Vor 80 Jahren haben die Nationalsozialisten die Macht übernommen. Vieles ist noch immer aufzuarbeiten, zum Beispiel die Schuld der Kirchen.

"Ich denke immer, ich wüsste schon so vieles über die Zeit des Nationalsozialismus, besonders auch über unsere Rolle als Kirche und dann merke ich immer: Es ist noch ganz wenig. Viel zu viel lag bisher im Dunkeln, manches davon unbeabsichtigt, manches allerdings wurde auch gerne dort im Dunkeln gelassen."

Sagt Ulrike Trautwein, Generalsuperintendentin des Sprengels Berlin bei einer Veranstaltung in der Berliner Stiftung "Topografie des Terrors".

"Ich habe von einer Sonnenfinsternis gesprochen: Große Teile der Pfarrer, große Teile des Kirchenvolkes, viele einzelne Landeskirchen und Regionen waren von dieser Sonnenfinsternis betroffen. Wenn man Protestantismus und 1933-1945 zusammen betrachtet, würde ich so insgesamt eben von einer Katastrophe sprechen."

Sagt Manfred Gailus, Historiker an der Technischen Universität Berlin. Selbst viele evangelische Christen werden diese Worte nachdenklich stimmen. Denn dass die deutschen Protestanten bei der Machtaneignung Hitlers vielerorts dienstfertig bereitstanden, ist vielfach in Vergessenheit geraten.
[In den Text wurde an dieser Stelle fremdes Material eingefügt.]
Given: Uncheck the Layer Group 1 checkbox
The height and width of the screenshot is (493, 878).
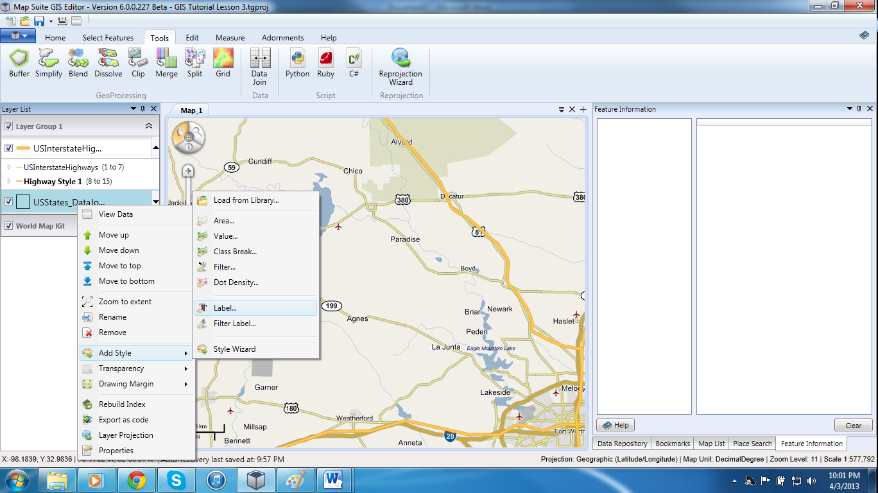Looking at the screenshot, I should [9, 126].
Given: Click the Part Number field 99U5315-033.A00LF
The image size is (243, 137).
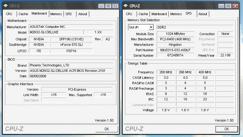Looking at the screenshot, I should [x=175, y=50].
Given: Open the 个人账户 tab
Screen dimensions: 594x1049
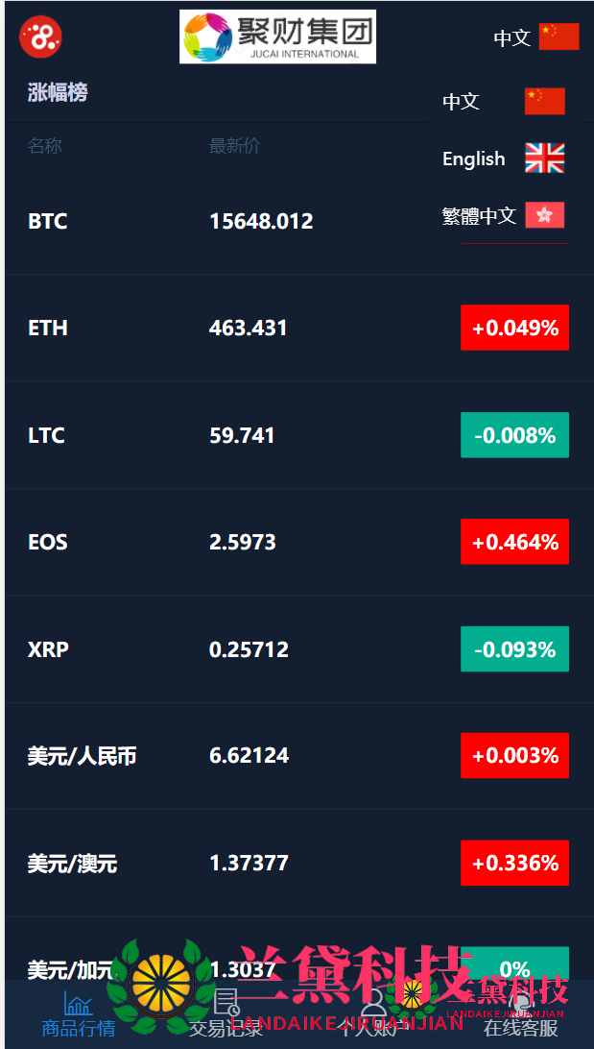Looking at the screenshot, I should (373, 1016).
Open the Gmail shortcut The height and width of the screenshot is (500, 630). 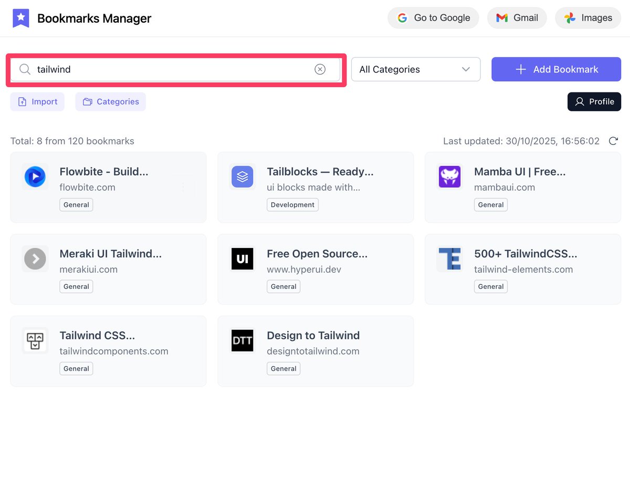point(517,17)
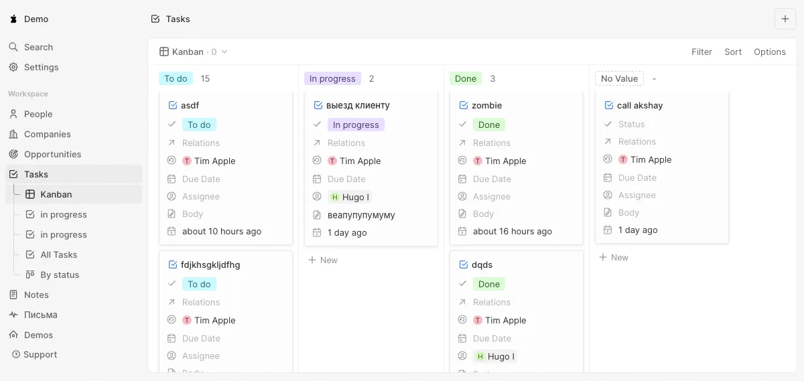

Wenig erstaunlich, sagt Christoph Markschies, Kirchenhistoriker an der theologischen Fakultät der Humboldt-Universität:

"Das liegt sicher daran, dass nach 1945 in den evangelischen Kirchen die Theologen der Bekenntnisbewegung die Kirchenleitungen übernahmen und Theologen der Deutschen Christen zum Teil sich wendeten. Dass auch die Gleichung durchgeführt wurde, wer zur Bekenntniskirche gehörte, war ein Gegner des Nationalsozialismus. Natürlich treibt man lieber gern, wenn man Geschichtsschreibung betreibt - das ist kein Spezifikum der evangelischen Kirche - Heldengeschichtsschreibung, als dass man im Büßergewand durch die Straßen geht."

Selbstverständnis der evangelischen Kirche

Bekenntnis-Pfarrer wie etwa der Dahlemer Pfarrer Martin Niemöller, der seit 1937 im Konzentrationslager Sachsenhausen saß und sich dort zum Widerstandskämpfer entwickelte, oder der noch kurz vor Kriegsende hingerichtete Theologe Dietrich Bonhoeffer prägten nach dem Krieg das Selbstverständnis der evangelischen Kirche.

Dabei zeigt der Blick in die Geschichte, dass Hitler und seine völkische Ideologie in weiten Teilen der evangelischen Kirche - vor allem in der thüringischen und der preußischen Landeskirche - euphorisch aufgenommen wurden. Historiker Manfred Gailus:

"Ja, sie waren viele, die Deutschen Christen oder evangelischen Nationalsozialisten, eine Massenerscheinung, eine innerkirchliche Parallelbewegung zur Hitlerpartei, die zu ihrer besten Zeit 1934/35 auf eine halbe Million oder mehr Anhänger im Deutschen Reich zählen konnte. Sie waren viele - Theologieprofessoren, Bischöfe, Konsistorialräte, Superintendenten, Pfarrer, andere Akademiker und natürlich erhebliche Teile aus dem Kirchenvolk."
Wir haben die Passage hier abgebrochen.